Reproduce all the entries, matching the original word for word.

#### The records ####

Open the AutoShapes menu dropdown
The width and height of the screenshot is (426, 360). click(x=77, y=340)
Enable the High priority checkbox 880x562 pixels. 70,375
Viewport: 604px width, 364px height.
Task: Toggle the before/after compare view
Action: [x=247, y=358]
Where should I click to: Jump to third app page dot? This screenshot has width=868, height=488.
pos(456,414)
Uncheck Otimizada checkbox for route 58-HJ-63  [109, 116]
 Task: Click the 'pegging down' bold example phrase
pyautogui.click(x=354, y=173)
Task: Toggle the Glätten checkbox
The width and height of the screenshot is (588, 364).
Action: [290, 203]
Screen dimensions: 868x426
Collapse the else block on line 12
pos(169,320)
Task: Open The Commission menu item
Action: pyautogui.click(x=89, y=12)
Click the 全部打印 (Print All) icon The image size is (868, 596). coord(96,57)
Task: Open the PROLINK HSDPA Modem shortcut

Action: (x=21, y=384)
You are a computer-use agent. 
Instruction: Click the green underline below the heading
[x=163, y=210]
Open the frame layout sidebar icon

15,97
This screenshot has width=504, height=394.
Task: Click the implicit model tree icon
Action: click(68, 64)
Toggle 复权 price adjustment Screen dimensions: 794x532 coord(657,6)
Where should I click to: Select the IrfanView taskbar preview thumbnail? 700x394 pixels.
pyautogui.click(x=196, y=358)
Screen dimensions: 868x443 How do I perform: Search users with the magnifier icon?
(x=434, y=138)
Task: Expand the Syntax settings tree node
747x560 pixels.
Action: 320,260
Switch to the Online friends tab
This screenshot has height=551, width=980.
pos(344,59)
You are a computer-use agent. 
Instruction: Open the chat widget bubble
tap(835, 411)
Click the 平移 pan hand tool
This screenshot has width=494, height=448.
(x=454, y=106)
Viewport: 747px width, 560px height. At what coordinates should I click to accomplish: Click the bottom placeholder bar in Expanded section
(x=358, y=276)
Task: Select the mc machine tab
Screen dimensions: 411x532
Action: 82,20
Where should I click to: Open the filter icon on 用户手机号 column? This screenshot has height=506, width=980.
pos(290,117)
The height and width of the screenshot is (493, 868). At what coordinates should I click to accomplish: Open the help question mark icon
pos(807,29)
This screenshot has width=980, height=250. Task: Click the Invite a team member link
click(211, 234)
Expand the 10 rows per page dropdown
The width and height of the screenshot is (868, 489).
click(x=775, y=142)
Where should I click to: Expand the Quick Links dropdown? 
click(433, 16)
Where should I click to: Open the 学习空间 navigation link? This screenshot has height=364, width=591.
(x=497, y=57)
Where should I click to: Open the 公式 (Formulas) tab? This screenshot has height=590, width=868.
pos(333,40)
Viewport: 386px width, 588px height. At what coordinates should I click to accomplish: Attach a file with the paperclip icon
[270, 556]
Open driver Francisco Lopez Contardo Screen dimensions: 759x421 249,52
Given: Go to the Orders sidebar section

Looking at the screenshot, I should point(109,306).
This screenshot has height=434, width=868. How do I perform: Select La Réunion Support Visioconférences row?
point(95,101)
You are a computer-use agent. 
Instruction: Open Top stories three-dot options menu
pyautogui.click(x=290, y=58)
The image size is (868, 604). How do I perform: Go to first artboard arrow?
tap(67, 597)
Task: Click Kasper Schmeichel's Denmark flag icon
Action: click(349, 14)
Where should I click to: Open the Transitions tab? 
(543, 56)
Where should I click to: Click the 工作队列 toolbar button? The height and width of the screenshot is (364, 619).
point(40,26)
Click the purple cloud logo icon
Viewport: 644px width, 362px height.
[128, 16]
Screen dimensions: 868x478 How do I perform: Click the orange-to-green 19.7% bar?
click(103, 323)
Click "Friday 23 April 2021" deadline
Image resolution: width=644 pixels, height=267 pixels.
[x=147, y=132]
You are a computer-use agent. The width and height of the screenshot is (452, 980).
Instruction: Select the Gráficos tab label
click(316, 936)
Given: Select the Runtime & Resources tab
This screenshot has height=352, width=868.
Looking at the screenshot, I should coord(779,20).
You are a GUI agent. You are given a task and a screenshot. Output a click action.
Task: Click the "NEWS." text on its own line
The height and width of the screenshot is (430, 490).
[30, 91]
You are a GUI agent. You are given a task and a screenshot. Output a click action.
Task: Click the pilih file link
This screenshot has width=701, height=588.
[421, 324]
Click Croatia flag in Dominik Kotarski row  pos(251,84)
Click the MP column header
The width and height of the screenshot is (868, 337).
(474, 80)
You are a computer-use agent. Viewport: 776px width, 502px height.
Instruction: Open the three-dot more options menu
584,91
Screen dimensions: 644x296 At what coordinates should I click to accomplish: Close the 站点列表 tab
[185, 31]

####

→ Result:
Open the AutoShapes menu dropdown
The width and height of the screenshot is (426, 360). click(x=77, y=340)
Enable the High priority checkbox 880x562 pixels. 70,375
Viewport: 604px width, 364px height.
Task: Toggle the before/after compare view
Action: [x=247, y=358]
Where should I click to: Jump to third app page dot? This screenshot has width=868, height=488.
pos(456,414)
Uncheck Otimizada checkbox for route 58-HJ-63  [109, 116]
 Task: Click the 'pegging down' bold example phrase
pyautogui.click(x=354, y=173)
Task: Toggle the Glätten checkbox
The width and height of the screenshot is (588, 364).
Action: [290, 203]
Screen dimensions: 868x426
Collapse the else block on line 12
pos(169,320)
Task: Open The Commission menu item
Action: pyautogui.click(x=89, y=12)
Click the 全部打印 (Print All) icon The image size is (868, 596). coord(96,57)
Task: Open the PROLINK HSDPA Modem shortcut

Action: (x=21, y=384)
You are a computer-use agent. 
Instruction: Click the green underline below the heading
[x=163, y=210]
Open the frame layout sidebar icon

15,97
This screenshot has width=504, height=394.
Task: Click the implicit model tree icon
Action: click(68, 64)
Toggle 复权 price adjustment Screen dimensions: 794x532 coord(657,6)
Where should I click to: Select the IrfanView taskbar preview thumbnail? 700x394 pixels.
pyautogui.click(x=196, y=358)
Screen dimensions: 868x443 How do I perform: Search users with the magnifier icon?
(x=434, y=138)
Task: Expand the Syntax settings tree node
747x560 pixels.
Action: 320,260
Switch to the Online friends tab
This screenshot has height=551, width=980.
pos(344,59)
You are a computer-use agent. 
Instruction: Open the chat widget bubble
tap(835, 411)
Click the 平移 pan hand tool
This screenshot has width=494, height=448.
(x=454, y=106)
Viewport: 747px width, 560px height. At what coordinates should I click to accomplish: Click the bottom placeholder bar in Expanded section
(x=358, y=276)
Task: Select the mc machine tab
Screen dimensions: 411x532
Action: 82,20
Where should I click to: Open the filter icon on 用户手机号 column? This screenshot has height=506, width=980.
pos(290,117)
The height and width of the screenshot is (493, 868). At what coordinates should I click to accomplish: Open the help question mark icon
pos(807,29)
This screenshot has width=980, height=250. Task: Click the Invite a team member link
click(211, 234)
Expand the 10 rows per page dropdown
The width and height of the screenshot is (868, 489).
click(x=775, y=142)
Where should I click to: Expand the Quick Links dropdown? 
click(433, 16)
Where should I click to: Open the 学习空间 navigation link? This screenshot has height=364, width=591.
(x=497, y=57)
Where should I click to: Open the 公式 (Formulas) tab? This screenshot has height=590, width=868.
pos(333,40)
Viewport: 386px width, 588px height. At what coordinates should I click to accomplish: Attach a file with the paperclip icon
[270, 556]
Open driver Francisco Lopez Contardo Screen dimensions: 759x421 249,52
Given: Go to the Orders sidebar section

Looking at the screenshot, I should point(109,306).
This screenshot has height=434, width=868. How do I perform: Select La Réunion Support Visioconférences row?
point(95,101)
You are a computer-use agent. 
Instruction: Open Top stories three-dot options menu
pyautogui.click(x=290, y=58)
The image size is (868, 604). How do I perform: Go to first artboard arrow?
tap(67, 597)
Task: Click Kasper Schmeichel's Denmark flag icon
Action: click(349, 14)
Where should I click to: Open the Transitions tab? 
(543, 56)
Where should I click to: Click the 工作队列 toolbar button? The height and width of the screenshot is (364, 619).
point(40,26)
Click the purple cloud logo icon
Viewport: 644px width, 362px height.
[128, 16]
Screen dimensions: 868x478 How do I perform: Click the orange-to-green 19.7% bar?
click(103, 323)
Click "Friday 23 April 2021" deadline
Image resolution: width=644 pixels, height=267 pixels.
[x=147, y=132]
You are a computer-use agent. The width and height of the screenshot is (452, 980).
Instruction: Select the Gráficos tab label
click(316, 936)
Given: Select the Runtime & Resources tab
This screenshot has height=352, width=868.
Looking at the screenshot, I should coord(779,20).
You are a GUI agent. You are given a task and a screenshot. Output a click action.
Task: Click the "NEWS." text on its own line
The height and width of the screenshot is (430, 490).
[30, 91]
You are a GUI agent. You are given a task and a screenshot. Output a click action.
Task: Click the pilih file link
This screenshot has width=701, height=588.
[421, 324]
Click Croatia flag in Dominik Kotarski row  pos(251,84)
Click the MP column header
The width and height of the screenshot is (868, 337).
(474, 80)
You are a computer-use agent. Viewport: 776px width, 502px height.
Instruction: Open the three-dot more options menu
584,91
Screen dimensions: 644x296 At what coordinates should I click to accomplish: Close the 站点列表 tab
[185, 31]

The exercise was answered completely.